Stade Toulousain l'après-Thomas Ramos se prépare déjà avec plusieurs scénarios
Photo Icon Sport

STADE TOULOUSAIN – Avec le départ de Thomas Ramos à l’issue de la saison 2026-2027, une page majeure de l’histoire récente du Stade Toulousain s’apprête à se tourner. Une question anime déjà les supporters rouge et noir : qui portera le numéro 15 après l’un des meilleurs joueurs de l’histoire du club ? Blair Kinghorn, Ange Capuozzo, Juan Cruz Mallia, Matias Remue, Enzo Traille ou encore une recrue de prestige : plusieurs pistes existent déjà pour préparer l’après-Ramos.

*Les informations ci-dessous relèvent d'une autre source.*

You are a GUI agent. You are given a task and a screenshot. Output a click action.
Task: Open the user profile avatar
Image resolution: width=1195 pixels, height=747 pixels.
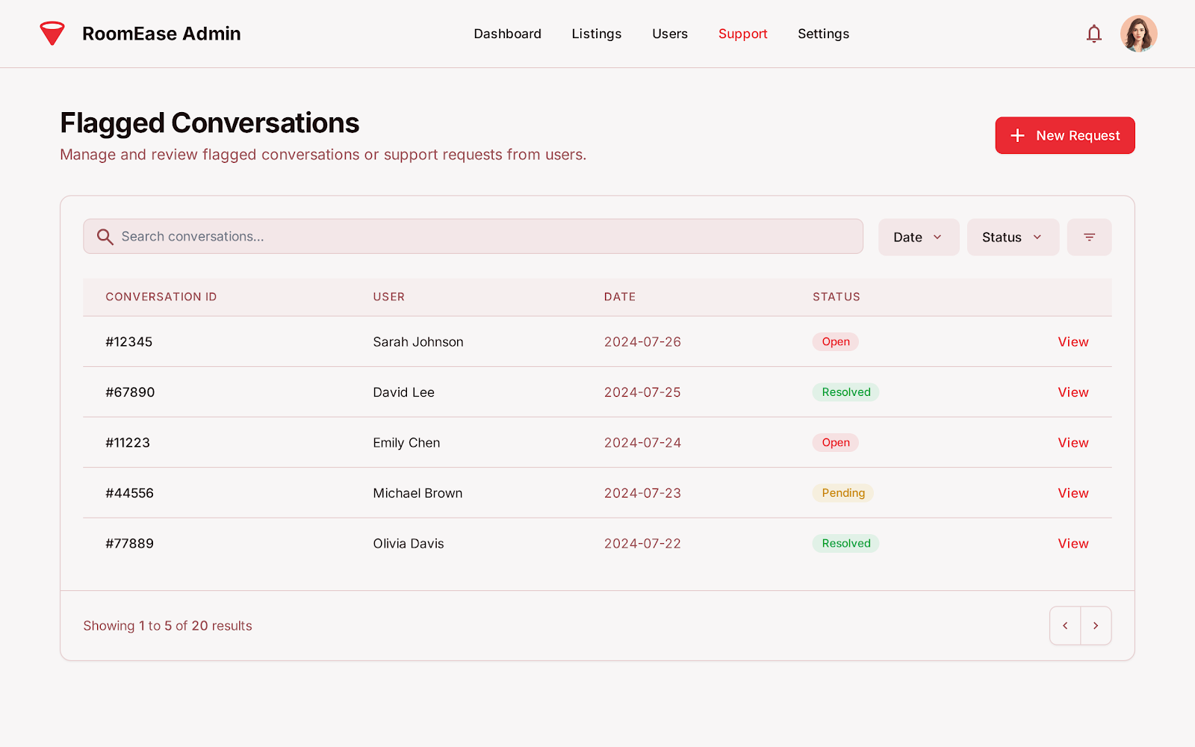tap(1138, 34)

Qui pour succéder à Thomas Ramos au Stade Toulousain en 2027 ?

Comment remplacer Thomas Ramos ? C’est sans doute l’une des questions qui accompagnera le Stade Toulousain jusqu’à l’été 2027. Car il ne s’agira pas seulement de trouver un nouvel arrière. Depuis plusieurs saisons, l’international français est devenu l’un des véritables chefs d’orchestre du jeu toulousain. Capable d’évoluer à l’ouverture, d’occuper le terrain grâce à son jeu au pied, de créer des décalages et d’assumer les responsabilités face aux perches dans les moments les plus importants, il s’est imposé comme l’un des meilleurs joueurs du rugby mondial. Un profil aussi complet est, par définition, extrêmement difficile à remplacer.

Le défi s’annonce d’autant plus complexe que le contexte économique a évolué. Le Stade Toulousain reste particulièrement surveillé sur la question du Salary Cap, tandis que les nouvelles règles encadrant le financement du rugby professionnel réduisent progressivement les marges de manœuvre des clubs les plus puissants.

À cela s’ajoute la baisse du crédit accordé aux internationaux du XV de France, un élément loin d’être anodin pour une équipe qui compte de nombreux internationaux dans son effectif. Si le départ de Thomas Ramos libérera une part importante de la masse salariale, les dirigeants devront également gérer les prolongations de plusieurs cadres et anticiper le renouvellement progressif d’une génération qui a largement contribué aux succès récents du club.

Dans ce contexte, l’après-Ramos pourrait davantage reposer sur une redistribution des responsabilités que sur l’arrivée d’un unique successeur. Blair Kinghorn, Ange Capuozzo, Juan Cruz Mallia ou encore le jeune international belge Matias Remue disposent déjà des qualités pour s’imposer à l’arrière. Derrière eux, le centre de formation nourrit également de grandes ambitions avec un talent particulièrement prometteur : Enzo Traille.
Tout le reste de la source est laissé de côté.